I recently picked up Walden and in reading it was inspired by a thought: Thoreau, Emmerson, Hawthorn, all of these great American authors whom I so admire, were also standing on a historical precipice. Thoreau wrote Civil Disobedience more than a decade before the start of the Civil War. At that time, he had no way of knowing that his words would come to inspire Americans from his own time to the Civil Rights Movement to today. He died a year before Lincoln mandated the Emancipation Proclamation, meaning that he never saw the realization of his work as an abolitionist. Yet somehow, despite his deep political convictions, Thoreau managed to live a full and vibrant life. Walden overflows with the raptures of a man who lives life to the fullest. Even at the onset of one of the darkest periods in American history, a time when hope for a country where all men truly were considered equal seemed a lost cause, he maintained hope; hope in the core principles of the Constitution and hope that Americans could live up to them.

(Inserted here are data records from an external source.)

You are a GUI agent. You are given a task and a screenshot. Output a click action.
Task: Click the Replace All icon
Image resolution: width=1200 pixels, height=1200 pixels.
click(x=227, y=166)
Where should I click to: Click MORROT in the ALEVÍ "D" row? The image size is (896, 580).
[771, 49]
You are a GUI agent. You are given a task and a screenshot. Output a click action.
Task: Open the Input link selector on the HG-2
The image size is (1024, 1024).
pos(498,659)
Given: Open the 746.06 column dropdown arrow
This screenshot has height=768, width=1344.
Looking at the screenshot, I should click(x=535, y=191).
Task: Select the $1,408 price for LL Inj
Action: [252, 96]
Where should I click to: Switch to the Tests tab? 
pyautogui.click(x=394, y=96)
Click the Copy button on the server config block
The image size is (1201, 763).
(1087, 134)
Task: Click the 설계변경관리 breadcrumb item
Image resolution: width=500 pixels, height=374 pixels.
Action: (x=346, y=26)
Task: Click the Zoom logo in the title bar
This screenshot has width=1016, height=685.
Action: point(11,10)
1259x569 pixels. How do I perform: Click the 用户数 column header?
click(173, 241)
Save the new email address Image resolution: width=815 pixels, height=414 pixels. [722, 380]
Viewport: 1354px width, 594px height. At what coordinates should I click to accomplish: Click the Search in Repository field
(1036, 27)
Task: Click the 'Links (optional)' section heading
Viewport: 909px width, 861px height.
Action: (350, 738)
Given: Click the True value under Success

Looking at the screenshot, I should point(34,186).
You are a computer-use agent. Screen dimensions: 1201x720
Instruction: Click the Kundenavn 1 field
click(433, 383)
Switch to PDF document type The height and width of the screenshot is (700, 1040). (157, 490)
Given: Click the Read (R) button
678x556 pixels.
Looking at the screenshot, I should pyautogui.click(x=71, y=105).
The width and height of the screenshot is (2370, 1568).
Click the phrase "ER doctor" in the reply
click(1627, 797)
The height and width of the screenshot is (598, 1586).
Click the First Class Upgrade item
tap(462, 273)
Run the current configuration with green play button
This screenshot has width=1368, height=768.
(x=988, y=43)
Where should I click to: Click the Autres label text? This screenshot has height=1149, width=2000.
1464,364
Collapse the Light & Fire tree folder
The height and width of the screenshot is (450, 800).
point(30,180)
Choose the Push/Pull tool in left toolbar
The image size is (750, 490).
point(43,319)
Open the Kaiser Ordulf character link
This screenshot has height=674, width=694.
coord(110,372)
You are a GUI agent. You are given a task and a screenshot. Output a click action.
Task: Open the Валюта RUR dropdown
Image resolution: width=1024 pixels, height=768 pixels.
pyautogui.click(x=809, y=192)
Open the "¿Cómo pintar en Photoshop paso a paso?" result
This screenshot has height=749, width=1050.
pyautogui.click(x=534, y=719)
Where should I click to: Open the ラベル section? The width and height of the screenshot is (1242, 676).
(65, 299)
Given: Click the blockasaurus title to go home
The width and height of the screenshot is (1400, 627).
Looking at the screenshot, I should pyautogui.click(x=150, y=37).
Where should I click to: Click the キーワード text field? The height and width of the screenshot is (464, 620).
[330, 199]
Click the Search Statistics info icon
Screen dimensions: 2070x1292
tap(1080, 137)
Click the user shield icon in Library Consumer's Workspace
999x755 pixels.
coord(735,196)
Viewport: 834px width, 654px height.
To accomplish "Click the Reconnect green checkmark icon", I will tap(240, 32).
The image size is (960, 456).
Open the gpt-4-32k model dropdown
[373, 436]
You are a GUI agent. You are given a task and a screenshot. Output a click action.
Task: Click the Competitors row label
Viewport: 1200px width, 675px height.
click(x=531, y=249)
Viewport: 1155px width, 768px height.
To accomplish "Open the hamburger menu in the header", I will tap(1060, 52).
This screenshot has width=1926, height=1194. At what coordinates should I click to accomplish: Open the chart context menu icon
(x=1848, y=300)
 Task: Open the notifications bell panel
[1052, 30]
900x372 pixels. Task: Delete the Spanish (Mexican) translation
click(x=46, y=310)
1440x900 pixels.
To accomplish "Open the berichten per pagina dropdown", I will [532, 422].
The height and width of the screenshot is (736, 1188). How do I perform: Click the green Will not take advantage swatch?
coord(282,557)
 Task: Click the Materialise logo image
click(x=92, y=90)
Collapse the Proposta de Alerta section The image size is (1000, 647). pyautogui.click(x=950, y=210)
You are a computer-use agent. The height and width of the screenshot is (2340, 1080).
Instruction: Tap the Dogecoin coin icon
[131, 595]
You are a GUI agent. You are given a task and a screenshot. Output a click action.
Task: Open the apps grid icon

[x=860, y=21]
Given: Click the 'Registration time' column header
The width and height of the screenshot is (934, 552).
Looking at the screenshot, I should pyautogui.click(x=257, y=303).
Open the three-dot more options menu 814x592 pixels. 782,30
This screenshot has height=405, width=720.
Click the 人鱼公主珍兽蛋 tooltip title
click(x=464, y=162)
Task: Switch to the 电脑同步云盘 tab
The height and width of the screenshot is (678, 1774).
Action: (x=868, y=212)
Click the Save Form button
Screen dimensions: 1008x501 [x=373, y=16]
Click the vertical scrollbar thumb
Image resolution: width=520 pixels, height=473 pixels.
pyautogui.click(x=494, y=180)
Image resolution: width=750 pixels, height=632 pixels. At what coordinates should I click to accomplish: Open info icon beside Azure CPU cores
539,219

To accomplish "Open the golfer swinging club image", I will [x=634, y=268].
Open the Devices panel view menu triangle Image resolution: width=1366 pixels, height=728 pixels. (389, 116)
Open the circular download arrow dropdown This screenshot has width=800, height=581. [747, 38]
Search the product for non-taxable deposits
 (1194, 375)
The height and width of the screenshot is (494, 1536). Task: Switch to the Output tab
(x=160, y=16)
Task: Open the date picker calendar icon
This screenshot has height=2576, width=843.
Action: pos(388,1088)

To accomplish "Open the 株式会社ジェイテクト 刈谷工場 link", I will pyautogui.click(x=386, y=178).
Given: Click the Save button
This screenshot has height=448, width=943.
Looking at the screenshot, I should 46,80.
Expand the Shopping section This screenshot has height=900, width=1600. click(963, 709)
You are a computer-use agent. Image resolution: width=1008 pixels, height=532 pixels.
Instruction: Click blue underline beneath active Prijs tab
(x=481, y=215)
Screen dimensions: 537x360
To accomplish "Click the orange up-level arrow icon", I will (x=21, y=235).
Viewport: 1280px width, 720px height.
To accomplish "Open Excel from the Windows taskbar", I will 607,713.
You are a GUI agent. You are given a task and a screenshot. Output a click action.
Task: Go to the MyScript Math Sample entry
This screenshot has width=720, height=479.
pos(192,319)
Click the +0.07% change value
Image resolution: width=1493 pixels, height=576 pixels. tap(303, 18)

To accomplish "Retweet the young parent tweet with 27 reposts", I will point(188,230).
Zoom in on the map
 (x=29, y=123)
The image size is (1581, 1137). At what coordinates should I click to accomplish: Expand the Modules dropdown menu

Today is a beautiful day in Concord, Massachusetts. Minute Men National Park is full to the brim with singing birds, parents pushing strollers, and even a couple taking their wedding pictures. It’s strange to think that this rolling field was once the site of a bloody battle. How differently the men who stood on this bridge hundreds of years ago must have felt. In retrospect, we know how much we owe to these Minute Men who fought for liberty, but could they ever have fathomed the far-reaching significance of their actions? Being in places like this helps me to believe that we must press on and continue to pursue what is right and ethical; who knows how much it will come to mean to future Americans.